*About this task*
Output the records exactly, with no line skipped.

------ Dataset content

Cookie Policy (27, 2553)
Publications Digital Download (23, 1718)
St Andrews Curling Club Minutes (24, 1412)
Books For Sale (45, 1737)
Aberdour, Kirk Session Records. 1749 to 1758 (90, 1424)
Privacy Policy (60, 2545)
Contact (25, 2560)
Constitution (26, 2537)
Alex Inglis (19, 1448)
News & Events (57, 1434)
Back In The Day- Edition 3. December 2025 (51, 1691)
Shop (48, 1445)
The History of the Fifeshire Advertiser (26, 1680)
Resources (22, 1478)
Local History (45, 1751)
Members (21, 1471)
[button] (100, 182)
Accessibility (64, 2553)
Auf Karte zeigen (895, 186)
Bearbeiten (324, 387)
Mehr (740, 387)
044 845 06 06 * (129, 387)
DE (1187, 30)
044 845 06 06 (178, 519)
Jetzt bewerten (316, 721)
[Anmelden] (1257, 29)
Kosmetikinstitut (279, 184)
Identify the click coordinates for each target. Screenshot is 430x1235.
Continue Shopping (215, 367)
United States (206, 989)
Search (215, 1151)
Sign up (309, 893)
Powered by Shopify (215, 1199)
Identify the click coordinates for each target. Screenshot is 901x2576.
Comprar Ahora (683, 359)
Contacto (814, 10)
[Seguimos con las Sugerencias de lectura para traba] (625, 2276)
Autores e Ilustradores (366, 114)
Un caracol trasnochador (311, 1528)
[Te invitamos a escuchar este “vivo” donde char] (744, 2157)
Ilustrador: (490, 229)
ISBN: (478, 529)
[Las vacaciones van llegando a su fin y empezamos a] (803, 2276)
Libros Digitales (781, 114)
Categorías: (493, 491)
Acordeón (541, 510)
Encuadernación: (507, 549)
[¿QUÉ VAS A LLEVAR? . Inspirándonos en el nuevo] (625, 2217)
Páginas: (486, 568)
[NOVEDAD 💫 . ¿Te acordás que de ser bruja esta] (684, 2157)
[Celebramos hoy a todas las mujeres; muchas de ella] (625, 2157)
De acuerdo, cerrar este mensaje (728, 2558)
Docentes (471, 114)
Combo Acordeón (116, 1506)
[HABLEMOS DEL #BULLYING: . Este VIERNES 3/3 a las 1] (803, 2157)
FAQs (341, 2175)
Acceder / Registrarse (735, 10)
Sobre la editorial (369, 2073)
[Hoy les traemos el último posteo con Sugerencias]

------------

*Response to the exercise*
Cookie Policy (27, 2553)
Publications Digital Download (23, 1718)
St Andrews Curling Club Minutes (24, 1412)
Books For Sale (45, 1737)
Aberdour, Kirk Session Records. 1749 to 1758 (90, 1424)
Privacy Policy (60, 2545)
Contact (25, 2560)
Constitution (26, 2537)
Alex Inglis (19, 1448)
News & Events (57, 1434)
Back In The Day- Edition 3. December 2025 (51, 1691)
Shop (48, 1445)
The History of the Fifeshire Advertiser (26, 1680)
Resources (22, 1478)
Local History (45, 1751)
Members (21, 1471)
[button] (100, 182)
Accessibility (64, 2553)
Auf Karte zeigen (895, 186)
Bearbeiten (324, 387)
Mehr (740, 387)
044 845 06 06 * (129, 387)
DE (1187, 30)
044 845 06 06 (178, 519)
Jetzt bewerten (316, 721)
[Anmelden] (1257, 29)
Kosmetikinstitut (279, 184)
Identify the click coordinates for each target. Screenshot is 430x1235.
Continue Shopping (215, 367)
United States (206, 989)
Search (215, 1151)
Sign up (309, 893)
Powered by Shopify (215, 1199)
Identify the click coordinates for each target. Screenshot is 901x2576.
Comprar Ahora (683, 359)
Contacto (814, 10)
[Seguimos con las Sugerencias de lectura para traba] (625, 2276)
Autores e Ilustradores (366, 114)
Un caracol trasnochador (311, 1528)
[Te invitamos a escuchar este “vivo” donde char] (744, 2157)
Ilustrador: (490, 229)
ISBN: (478, 529)
[Las vacaciones van llegando a su fin y empezamos a] (803, 2276)
Libros Digitales (781, 114)
Categorías: (493, 491)
Acordeón (541, 510)
Encuadernación: (507, 549)
[¿QUÉ VAS A LLEVAR? . Inspirándonos en el nuevo] (625, 2217)
Páginas: (486, 568)
[NOVEDAD 💫 . ¿Te acordás que de ser bruja esta] (684, 2157)
[Celebramos hoy a todas las mujeres; muchas de ella] (625, 2157)
De acuerdo, cerrar este mensaje (728, 2558)
Docentes (471, 114)
Combo Acordeón (116, 1506)
[HABLEMOS DEL #BULLYING: . Este VIERNES 3/3 a las 1] (803, 2157)
FAQs (341, 2175)
Acceder / Registrarse (735, 10)
Sobre la editorial (369, 2073)
[Hoy les traemos el último posteo con Sugerencias]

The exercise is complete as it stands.